**READING TEXT:**
□ □ □ □ □

I was just thinking about what Mark Feinsand wrote on Curtis Granderson the other day. Here’s a snip -
Curtis Granderson’s struggles against lefthanders last year have been well-documented, as have his late-season problems with judging fly balls.
Granderson won’t assign blame for either issue to his eyesight, but after being diagnosed with 20/30 vision following his trade to the Yankees this winter, the outfielder is wearing contact lenses for the first time in his career.
“They said, ‘Your vision is 20/30, so let’s see if we can improve it,’” Granderson told the Daily News. “For most people, they’d let it go, but since we can possibly make me see better to hit, who knows. We’ll see.”
Granderson began wearing the lenses this winter, although he said it was hard to tell whether they would help his game yet.
“I’ve been wearing them for a while, just seeing what could possibly happen with that whole thing,” Granderson said. “I’ll just kind of get used to them, see what’s going on. Worst-case scenario, I’ll just take them off.”
The whole eyesight thing got me thinking about former Yankee Bill Sudakis. I always remember that his baseball card said that he was “legally blind.” You don’t see that, everyday, on a ball player. And, I’ll always remember how Sparky Lyle, in the Bronx Zoo, wrote that then Yankees manager Bill Virdon would try and flex his arm muscles when addressing the team. And, every time Virdon would do it, Bill Sudakis, who had tremendous arms, would stand in the corner, behind Virdon, doing it too – cracking up the whole team. For those not aware of “Suds,” here some more background on him:
Via B-R.com’s Bullpen:
Bill “Suds” Sudakis was a power-hitting third baseman whom the Dodgers tried at catcher in 1970-1971. He had broken in as a 22-year-old rookie in 1968 who led the team with a .471 slugging percentage in 87 at-bats. The next year, 1969, his 14 home runs were second-best on the team, as were his 14 home runs in 269 at-bats in 1970.

□ □ □ □ □

**DATA EXTRACTS:**

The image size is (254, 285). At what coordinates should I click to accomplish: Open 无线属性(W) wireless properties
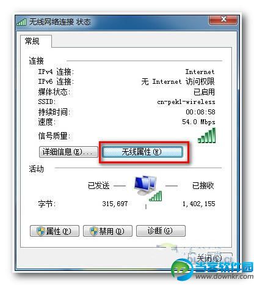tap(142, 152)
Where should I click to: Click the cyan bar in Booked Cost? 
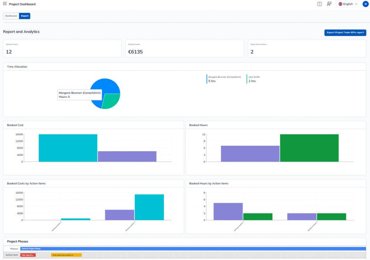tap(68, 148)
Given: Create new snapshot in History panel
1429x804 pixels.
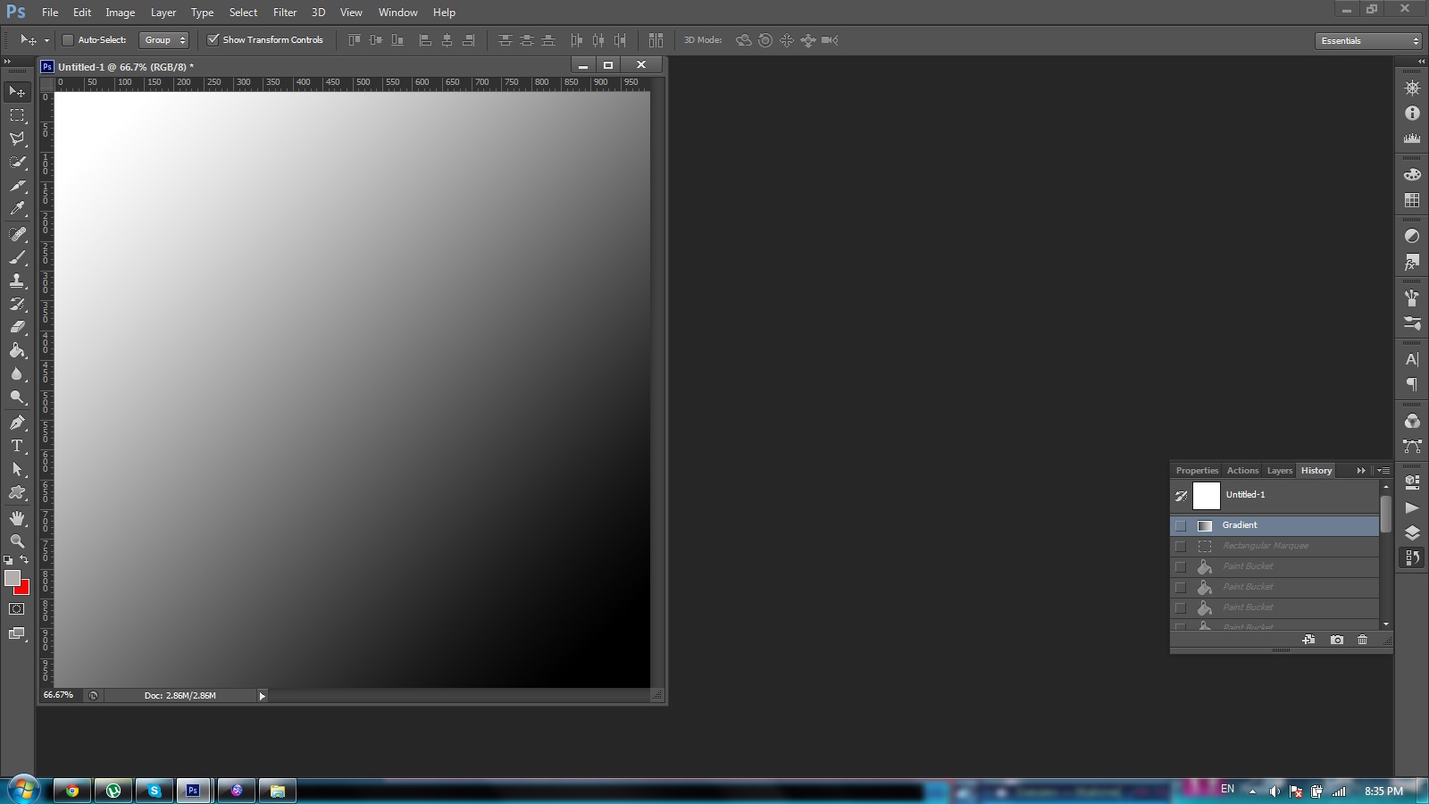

□ □ □ □ □

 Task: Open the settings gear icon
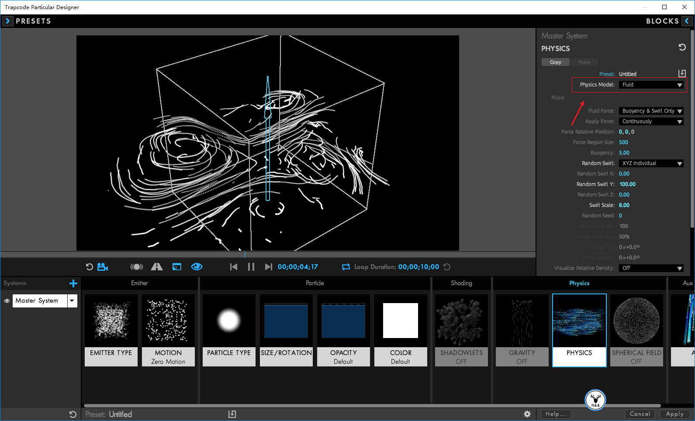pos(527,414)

□ □ □ □ □

Reproduce the piece on Curtis Granderson's eyesight from "I was just thinking" up to and including "judging fly balls.", substituting "left-handed pitchers" for "lefthanders".

I was just thinking about what Mark Feinsand wrote on Curtis Granderson the other day. Here’s a snip -
Curtis Granderson’s struggles against left-handed pitchers last year have been well-documented, as have his late-season problems with judging fly balls.